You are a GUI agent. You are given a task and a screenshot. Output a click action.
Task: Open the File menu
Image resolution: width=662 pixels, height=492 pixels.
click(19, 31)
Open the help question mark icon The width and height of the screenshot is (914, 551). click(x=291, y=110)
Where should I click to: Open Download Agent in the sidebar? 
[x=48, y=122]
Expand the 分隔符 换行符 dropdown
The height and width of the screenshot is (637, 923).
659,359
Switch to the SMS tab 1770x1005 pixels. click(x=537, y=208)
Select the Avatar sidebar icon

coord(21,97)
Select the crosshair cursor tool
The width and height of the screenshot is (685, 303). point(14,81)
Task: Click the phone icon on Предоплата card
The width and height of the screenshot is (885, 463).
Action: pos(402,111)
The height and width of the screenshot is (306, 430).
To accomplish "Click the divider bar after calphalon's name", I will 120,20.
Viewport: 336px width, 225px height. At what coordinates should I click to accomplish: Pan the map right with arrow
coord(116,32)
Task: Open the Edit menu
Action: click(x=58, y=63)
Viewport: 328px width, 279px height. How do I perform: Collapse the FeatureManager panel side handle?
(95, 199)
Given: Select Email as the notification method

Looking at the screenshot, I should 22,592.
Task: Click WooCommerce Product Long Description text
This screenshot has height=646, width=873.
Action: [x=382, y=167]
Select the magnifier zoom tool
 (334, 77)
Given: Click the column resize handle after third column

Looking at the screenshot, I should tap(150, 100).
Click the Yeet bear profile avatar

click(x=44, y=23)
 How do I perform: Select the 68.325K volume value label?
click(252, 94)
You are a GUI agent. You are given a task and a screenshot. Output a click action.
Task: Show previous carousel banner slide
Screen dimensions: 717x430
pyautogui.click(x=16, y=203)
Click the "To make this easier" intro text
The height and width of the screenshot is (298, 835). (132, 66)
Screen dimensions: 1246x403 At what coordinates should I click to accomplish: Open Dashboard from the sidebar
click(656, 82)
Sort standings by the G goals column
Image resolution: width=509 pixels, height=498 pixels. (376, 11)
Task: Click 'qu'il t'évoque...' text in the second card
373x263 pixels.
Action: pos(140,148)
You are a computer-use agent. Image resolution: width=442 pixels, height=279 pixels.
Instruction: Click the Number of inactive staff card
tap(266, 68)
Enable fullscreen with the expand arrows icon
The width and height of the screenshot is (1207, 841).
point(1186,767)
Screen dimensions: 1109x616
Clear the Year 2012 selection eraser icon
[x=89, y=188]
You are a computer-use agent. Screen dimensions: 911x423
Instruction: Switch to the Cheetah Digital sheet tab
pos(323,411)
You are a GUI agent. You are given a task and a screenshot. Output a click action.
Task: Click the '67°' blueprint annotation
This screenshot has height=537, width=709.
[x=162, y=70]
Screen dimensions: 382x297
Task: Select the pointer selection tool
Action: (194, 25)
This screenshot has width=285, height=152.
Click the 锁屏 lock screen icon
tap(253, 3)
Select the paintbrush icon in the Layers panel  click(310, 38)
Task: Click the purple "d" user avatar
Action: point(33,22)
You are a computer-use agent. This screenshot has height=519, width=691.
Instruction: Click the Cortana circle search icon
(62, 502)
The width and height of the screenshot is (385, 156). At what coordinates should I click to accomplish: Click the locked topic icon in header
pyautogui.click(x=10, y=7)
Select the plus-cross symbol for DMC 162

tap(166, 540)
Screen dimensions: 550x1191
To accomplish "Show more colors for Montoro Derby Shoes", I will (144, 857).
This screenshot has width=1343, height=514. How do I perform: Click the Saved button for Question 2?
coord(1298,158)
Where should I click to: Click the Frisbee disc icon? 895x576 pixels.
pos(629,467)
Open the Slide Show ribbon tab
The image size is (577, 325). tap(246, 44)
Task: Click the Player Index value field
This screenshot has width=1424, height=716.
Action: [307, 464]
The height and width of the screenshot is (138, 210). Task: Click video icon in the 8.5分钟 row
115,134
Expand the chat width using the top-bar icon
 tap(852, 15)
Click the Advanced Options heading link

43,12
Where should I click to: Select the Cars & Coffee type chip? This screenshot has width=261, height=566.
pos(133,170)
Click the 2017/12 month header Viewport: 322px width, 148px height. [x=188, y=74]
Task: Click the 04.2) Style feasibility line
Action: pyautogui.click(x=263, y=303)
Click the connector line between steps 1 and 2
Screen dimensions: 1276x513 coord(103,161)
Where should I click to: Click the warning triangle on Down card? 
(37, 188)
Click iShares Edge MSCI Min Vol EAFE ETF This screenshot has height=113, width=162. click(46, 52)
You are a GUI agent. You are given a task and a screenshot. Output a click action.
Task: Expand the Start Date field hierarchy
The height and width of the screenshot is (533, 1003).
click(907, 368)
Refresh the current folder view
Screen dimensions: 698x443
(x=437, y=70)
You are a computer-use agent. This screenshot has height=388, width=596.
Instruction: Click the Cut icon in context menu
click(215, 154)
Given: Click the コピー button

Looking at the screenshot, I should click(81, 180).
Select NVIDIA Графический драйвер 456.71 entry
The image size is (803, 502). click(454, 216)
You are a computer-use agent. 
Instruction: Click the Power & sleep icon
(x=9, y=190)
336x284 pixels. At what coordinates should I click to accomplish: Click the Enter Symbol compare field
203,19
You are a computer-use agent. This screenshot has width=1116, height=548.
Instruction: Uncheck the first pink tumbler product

**ASSIGNMENT:** In the entries above, the lines from the one bearing "Image resolution: width=662" up to and including the one bearing "Open the help" should be transcribed exactly; no other line is wanted.

**ANSWER TO THE EXERCISE:**
Image resolution: width=662 pixels, height=492 pixels.
click(19, 31)
Open the help question mark icon The width and height of the screenshot is (914, 551). click(x=291, y=110)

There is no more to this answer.